• [Directive A]: In the defender analysis, what does the red dashed line on the bar plot represent?
• [Directive B]: From the defender analysis, copy the passage starting at "This bar plot" and ending at "for each dimension.".

• [Document section]:
All the variables grouped together Figure 4, such as Tkl+Int, Def_3rd_Tackles, Tkl_Tackles, Att_3rd_Tackles, TklW_Tackles, Tkl_Challenges, Mid_3rd_Tackles, Att_Challenges, and Lost_Challenges are positively correlated with each other. This positive correlation is due to their proximity to each other and their downward direction. Conversely, Sh_Blocks, Blocks_Blocks, and Clr are grouped together and show a positive correlation, as their vectors point upwards. This indicates that these two sets of variables move in opposite directions, meaning they are negatively correlated. Negatively correlated variables are positioned on opposite sides of the plot’s origin, in opposed quadrants. The distance between variables and the origin measures how well the variables are represented on the factor map; those further from the origin are better represented.

This bar plot displays the contributions of various variables to PC1 (dim1) on the left and to PC2 (dim2) on the right. The red dashed line across the graph represents the expected average contribution for each dimension.

Biplot

In the biplot, individual player scores are plotted alongside variables, allowing for a comprehensive visual representation of their performances in relation to the different measured factors.

Figure 5: Contributions of Individual Scores and Variables to PCs

In this biplot analysis plot from Figure 5, it’s crucial to understand that a player’s position relative to a specific variable indicates their performance in that area. Players on the same side as a variable typically exhibit high values for that trait, while those on the opposite side represent lower values. For instance, several players located in the third quadrant, where most Dim1 contributing variables are present, demonstrate significant defensive actions. Sebastian Olmedo from Club Puebla, notable for his high Dim1 representation, exemplifies a player actively involved in defense. Similarly, players like Arturo Ortiz, who are positioned close to Olmedo, share these defensive characteristics, forming a group identified as traditional old-school defenders.

Conversely, in the second quadrant, opposite the traditional defenders, we find variables negatively correlated with defensive actions, such as Blocks_Blocks, Sh_Blocks, and Clr. Santiago Nunez of Santos Laguna stands out here as a “stopper,” excelling in blocking, indicative of a different defensive skill set.

Additionally, outliers like Andres Micolta Arroyo from C.F. Pachuca and Guido Pizarro from Tigres UANL are positioned apart from clusters, suggesting unique styles of play that, while distinct, significantly impact the game by contributing to key variables.

• [Supplied data]:
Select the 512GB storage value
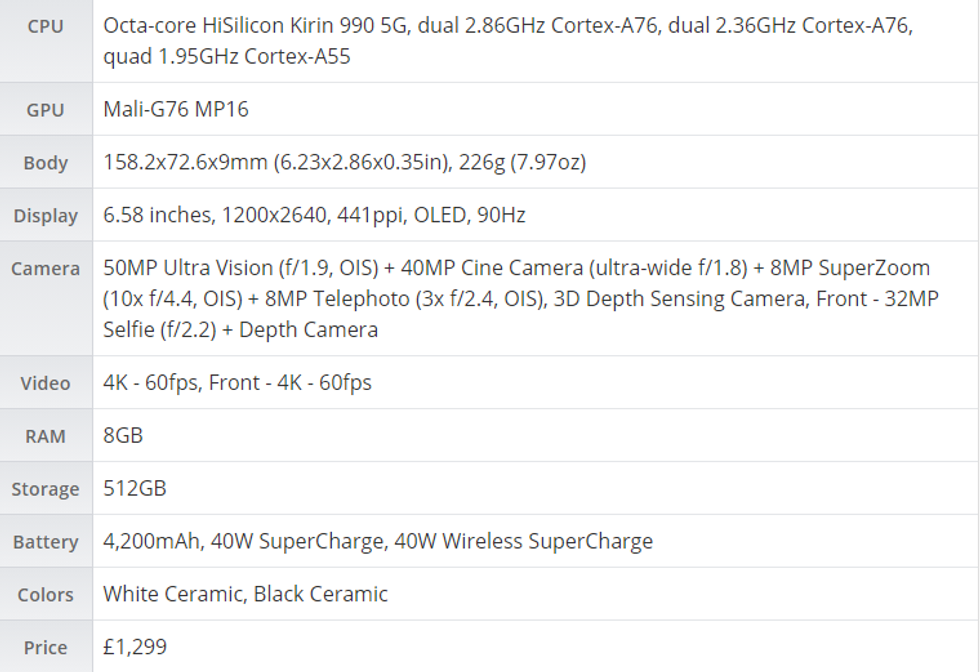 click(135, 488)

• [Task solution A]: The expected average contribution for each dimension.

• [Task solution B]:
This bar plot displays the contributions of various variables to PC1 (dim1) on the left and to PC2 (dim2) on the right. The red dashed line across the graph represents the expected average contribution for each dimension.